What’s in the Punch?
Centering harm reduction in student organizations
1 p.m. – Benson 401A
Tim Wilkinson and Betsy Adams
Presented by leaders in Student Engagement, this session is designed to dig into the social environment at WFU and help student leaders understand organizational responsibilities for interpersonal violence prevention and response. The workshop will also use a risk and protective factor analysis to evaluate our social environments.
Detox: a mindful look at masculinity
1 p.m. – Benson 401D
Peter Rives
This workshop is designed to help participants think about the ways in which masculinity is taught and will introduce the concept of mindful masculinity and the options available to male-identified individuals with regard to the embodiment of masculinity.
Pleasure: the politics of feeling good
1 p.m. – Benson 401C
Deb Marke & Hannah Rehm
The goal of this workshop is to help participants understand their bodies and how to listen to them. Workshop leaders will normalize feeling grounded, listening, naming and understanding feelings. They will also destigmatize and demystify sex and pleasure.
Anti-oppressive advocacy for campus communities
2 p.m. – Benson 401C
Wanda Swan
This workshop aims to increase understanding of how overarching systems and field-specific training developed problematic approaches to the higher education field; increase understanding of how the role and history of anti-Blackness served as a backdrop for inequitable care for Black students and survivors of violence and develop organizational strategies to identify and shift from non-racist to anti-racist perspectives.
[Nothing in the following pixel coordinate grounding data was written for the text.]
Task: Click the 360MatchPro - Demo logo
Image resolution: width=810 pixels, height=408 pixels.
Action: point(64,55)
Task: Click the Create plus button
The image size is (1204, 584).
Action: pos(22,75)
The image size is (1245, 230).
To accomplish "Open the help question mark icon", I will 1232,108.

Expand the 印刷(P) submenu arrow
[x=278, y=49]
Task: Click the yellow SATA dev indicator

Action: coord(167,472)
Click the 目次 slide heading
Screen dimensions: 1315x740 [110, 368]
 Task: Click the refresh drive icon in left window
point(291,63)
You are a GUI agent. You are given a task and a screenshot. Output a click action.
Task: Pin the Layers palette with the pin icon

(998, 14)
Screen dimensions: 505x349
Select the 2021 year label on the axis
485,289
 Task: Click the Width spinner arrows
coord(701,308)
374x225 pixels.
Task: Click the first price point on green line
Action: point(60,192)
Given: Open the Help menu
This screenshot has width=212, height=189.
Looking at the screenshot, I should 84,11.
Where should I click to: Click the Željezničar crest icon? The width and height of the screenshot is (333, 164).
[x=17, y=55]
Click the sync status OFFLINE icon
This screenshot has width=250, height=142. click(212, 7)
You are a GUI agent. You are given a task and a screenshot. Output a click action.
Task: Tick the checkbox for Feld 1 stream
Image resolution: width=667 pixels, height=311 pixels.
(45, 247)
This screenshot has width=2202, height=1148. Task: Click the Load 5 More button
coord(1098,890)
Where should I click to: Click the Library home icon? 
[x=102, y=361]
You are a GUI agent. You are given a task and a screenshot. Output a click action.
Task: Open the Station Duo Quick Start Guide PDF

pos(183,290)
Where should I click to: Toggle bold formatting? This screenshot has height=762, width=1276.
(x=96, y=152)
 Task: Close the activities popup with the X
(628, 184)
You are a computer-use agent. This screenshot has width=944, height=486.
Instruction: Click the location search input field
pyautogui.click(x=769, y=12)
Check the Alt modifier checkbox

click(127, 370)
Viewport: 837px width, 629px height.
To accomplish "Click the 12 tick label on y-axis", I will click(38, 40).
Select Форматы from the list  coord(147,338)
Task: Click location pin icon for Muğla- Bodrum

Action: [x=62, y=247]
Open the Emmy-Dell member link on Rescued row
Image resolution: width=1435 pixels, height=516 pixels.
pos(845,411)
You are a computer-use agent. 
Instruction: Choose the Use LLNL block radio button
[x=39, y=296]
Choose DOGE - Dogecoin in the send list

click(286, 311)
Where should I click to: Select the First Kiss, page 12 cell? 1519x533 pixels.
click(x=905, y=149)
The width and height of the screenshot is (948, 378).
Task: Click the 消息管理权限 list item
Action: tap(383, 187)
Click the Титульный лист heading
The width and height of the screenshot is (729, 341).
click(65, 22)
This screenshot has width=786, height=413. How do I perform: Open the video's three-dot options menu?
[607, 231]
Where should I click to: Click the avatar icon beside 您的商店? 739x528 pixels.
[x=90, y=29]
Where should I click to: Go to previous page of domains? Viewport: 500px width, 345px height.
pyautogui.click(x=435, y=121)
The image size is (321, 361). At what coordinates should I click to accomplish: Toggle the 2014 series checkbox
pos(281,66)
Title IX for student-athletes
2 p.m. – Pugh Auditorium
Jessica Telligman
This workshop is for current WFU student-athletes and will serve as their yearly Title IX training session, highlighting resources and reporting options at the University.
Building Blocks for Healthy Relationships
2 p.m. – Benson 409
Katie Whitley
The goal of this workshop is to identify relationship red and green flags, identify different forms of boundaries, identify different forms of communication, teach boundary-setting/communication skills
Dating Culture v. Hookup Culture:
a student-led conversation
2 p.m. – Benson 401A
Alpha Phi Alpha Fraternity Inc.
This workshop is a student-facilitated conversation about student observations of interpersonal relationships.
Employees: Responding to Disclosures of Sexual Misconduct in the Workplace
3 p.m. – Benson 401A
Kim Caprio
This workshop is for WFU employees. The goal is to promote participant confidence in responding to disclosures from students and employees by providing education on trauma-informed responses, including what to say and what not to say.
Consent is Sexy: a student-led interactive workshop
3 p.m. – Benson 401C
SHAG: Sexual Health Advisory Group
This workshop is student-led and will focus on all things consent.
Student Employees: responding to disclosures of sexual assault
3 p.m. – Pugh Auditorium
Jessica Telligman
This workshop is for WFU student employees. The goal is to prepare students for how to respond to disclosures from other students about allegations of sexual misconduct when those disclosures happen in their work role.
ConsentCon 2023 Program
ConsentCon is a conference dedicated to exploring the meaning and operationalization of consent on college campuses.